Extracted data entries

+++++

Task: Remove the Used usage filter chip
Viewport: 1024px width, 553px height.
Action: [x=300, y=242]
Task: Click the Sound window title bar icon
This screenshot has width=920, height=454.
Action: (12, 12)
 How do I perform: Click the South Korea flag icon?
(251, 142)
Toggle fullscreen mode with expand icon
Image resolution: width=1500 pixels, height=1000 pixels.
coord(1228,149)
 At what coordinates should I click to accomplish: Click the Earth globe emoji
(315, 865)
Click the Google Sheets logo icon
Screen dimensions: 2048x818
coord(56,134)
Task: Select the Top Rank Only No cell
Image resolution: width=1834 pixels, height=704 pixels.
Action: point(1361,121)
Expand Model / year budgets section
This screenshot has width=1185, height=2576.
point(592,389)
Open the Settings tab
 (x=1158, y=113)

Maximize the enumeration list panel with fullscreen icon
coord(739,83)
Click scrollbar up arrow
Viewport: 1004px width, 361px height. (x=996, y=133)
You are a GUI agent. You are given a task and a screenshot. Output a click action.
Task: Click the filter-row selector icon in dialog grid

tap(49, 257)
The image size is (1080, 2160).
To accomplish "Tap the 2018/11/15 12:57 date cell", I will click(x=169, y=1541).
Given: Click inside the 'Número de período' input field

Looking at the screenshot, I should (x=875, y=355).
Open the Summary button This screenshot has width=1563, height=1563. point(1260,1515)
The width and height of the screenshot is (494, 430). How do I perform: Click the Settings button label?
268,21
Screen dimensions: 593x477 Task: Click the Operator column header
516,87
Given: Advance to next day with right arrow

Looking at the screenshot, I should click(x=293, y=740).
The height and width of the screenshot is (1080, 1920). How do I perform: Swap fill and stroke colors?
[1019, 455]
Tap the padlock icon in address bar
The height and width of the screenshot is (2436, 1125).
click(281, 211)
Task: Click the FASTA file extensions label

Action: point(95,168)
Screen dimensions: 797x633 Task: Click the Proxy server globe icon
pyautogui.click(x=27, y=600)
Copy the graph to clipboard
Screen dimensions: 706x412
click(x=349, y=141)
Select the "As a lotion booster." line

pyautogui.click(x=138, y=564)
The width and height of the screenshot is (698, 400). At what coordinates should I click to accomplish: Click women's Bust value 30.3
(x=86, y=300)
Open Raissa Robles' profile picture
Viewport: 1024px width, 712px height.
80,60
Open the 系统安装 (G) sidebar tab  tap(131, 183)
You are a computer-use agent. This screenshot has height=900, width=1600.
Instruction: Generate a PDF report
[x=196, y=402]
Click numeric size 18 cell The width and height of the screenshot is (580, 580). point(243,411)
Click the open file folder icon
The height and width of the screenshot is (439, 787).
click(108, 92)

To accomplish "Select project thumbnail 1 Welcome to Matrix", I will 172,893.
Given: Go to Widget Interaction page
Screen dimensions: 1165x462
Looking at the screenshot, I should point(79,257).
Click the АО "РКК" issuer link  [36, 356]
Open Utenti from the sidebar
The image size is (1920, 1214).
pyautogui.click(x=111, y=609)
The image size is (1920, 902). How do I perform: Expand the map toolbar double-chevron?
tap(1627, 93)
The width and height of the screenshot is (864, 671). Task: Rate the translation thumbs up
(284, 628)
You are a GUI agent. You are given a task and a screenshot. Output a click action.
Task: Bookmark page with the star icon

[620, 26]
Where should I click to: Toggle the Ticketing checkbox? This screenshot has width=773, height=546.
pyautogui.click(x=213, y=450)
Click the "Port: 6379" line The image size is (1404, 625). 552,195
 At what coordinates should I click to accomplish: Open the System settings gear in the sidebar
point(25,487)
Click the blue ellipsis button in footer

+++++

Please write out every line of the records above without any change.

§ **Answer**
Task: Remove the Used usage filter chip
Viewport: 1024px width, 553px height.
Action: [x=300, y=242]
Task: Click the Sound window title bar icon
This screenshot has width=920, height=454.
Action: (12, 12)
 How do I perform: Click the South Korea flag icon?
(251, 142)
Toggle fullscreen mode with expand icon
Image resolution: width=1500 pixels, height=1000 pixels.
coord(1228,149)
 At what coordinates should I click to accomplish: Click the Earth globe emoji
(315, 865)
Click the Google Sheets logo icon
Screen dimensions: 2048x818
coord(56,134)
Task: Select the Top Rank Only No cell
Image resolution: width=1834 pixels, height=704 pixels.
Action: point(1361,121)
Expand Model / year budgets section
This screenshot has width=1185, height=2576.
point(592,389)
Open the Settings tab
 (x=1158, y=113)

Maximize the enumeration list panel with fullscreen icon
coord(739,83)
Click scrollbar up arrow
Viewport: 1004px width, 361px height. (x=996, y=133)
You are a GUI agent. You are given a task and a screenshot. Output a click action.
Task: Click the filter-row selector icon in dialog grid

tap(49, 257)
The image size is (1080, 2160).
To accomplish "Tap the 2018/11/15 12:57 date cell", I will click(x=169, y=1541).
Given: Click inside the 'Número de período' input field

Looking at the screenshot, I should (x=875, y=355).
Open the Summary button This screenshot has width=1563, height=1563. point(1260,1515)
The width and height of the screenshot is (494, 430). How do I perform: Click the Settings button label?
268,21
Screen dimensions: 593x477 Task: Click the Operator column header
516,87
Given: Advance to next day with right arrow

Looking at the screenshot, I should click(x=293, y=740).
The height and width of the screenshot is (1080, 1920). How do I perform: Swap fill and stroke colors?
[1019, 455]
Tap the padlock icon in address bar
The height and width of the screenshot is (2436, 1125).
click(281, 211)
Task: Click the FASTA file extensions label

Action: point(95,168)
Screen dimensions: 797x633 Task: Click the Proxy server globe icon
pyautogui.click(x=27, y=600)
Copy the graph to clipboard
Screen dimensions: 706x412
click(x=349, y=141)
Select the "As a lotion booster." line

pyautogui.click(x=138, y=564)
The width and height of the screenshot is (698, 400). At what coordinates should I click to accomplish: Click women's Bust value 30.3
(x=86, y=300)
Open Raissa Robles' profile picture
Viewport: 1024px width, 712px height.
80,60
Open the 系统安装 (G) sidebar tab  tap(131, 183)
You are a computer-use agent. This screenshot has height=900, width=1600.
Instruction: Generate a PDF report
[x=196, y=402]
Click numeric size 18 cell The width and height of the screenshot is (580, 580). point(243,411)
Click the open file folder icon
The height and width of the screenshot is (439, 787).
click(108, 92)

To accomplish "Select project thumbnail 1 Welcome to Matrix", I will 172,893.
Given: Go to Widget Interaction page
Screen dimensions: 1165x462
Looking at the screenshot, I should point(79,257).
Click the АО "РКК" issuer link  [36, 356]
Open Utenti from the sidebar
The image size is (1920, 1214).
pyautogui.click(x=111, y=609)
The image size is (1920, 902). How do I perform: Expand the map toolbar double-chevron?
tap(1627, 93)
The width and height of the screenshot is (864, 671). Task: Rate the translation thumbs up
(284, 628)
You are a GUI agent. You are given a task and a screenshot. Output a click action.
Task: Bookmark page with the star icon

[620, 26]
Where should I click to: Toggle the Ticketing checkbox? This screenshot has width=773, height=546.
pyautogui.click(x=213, y=450)
Click the "Port: 6379" line The image size is (1404, 625). 552,195
 At what coordinates should I click to accomplish: Open the System settings gear in the sidebar
point(25,487)
Click the blue ellipsis button in footer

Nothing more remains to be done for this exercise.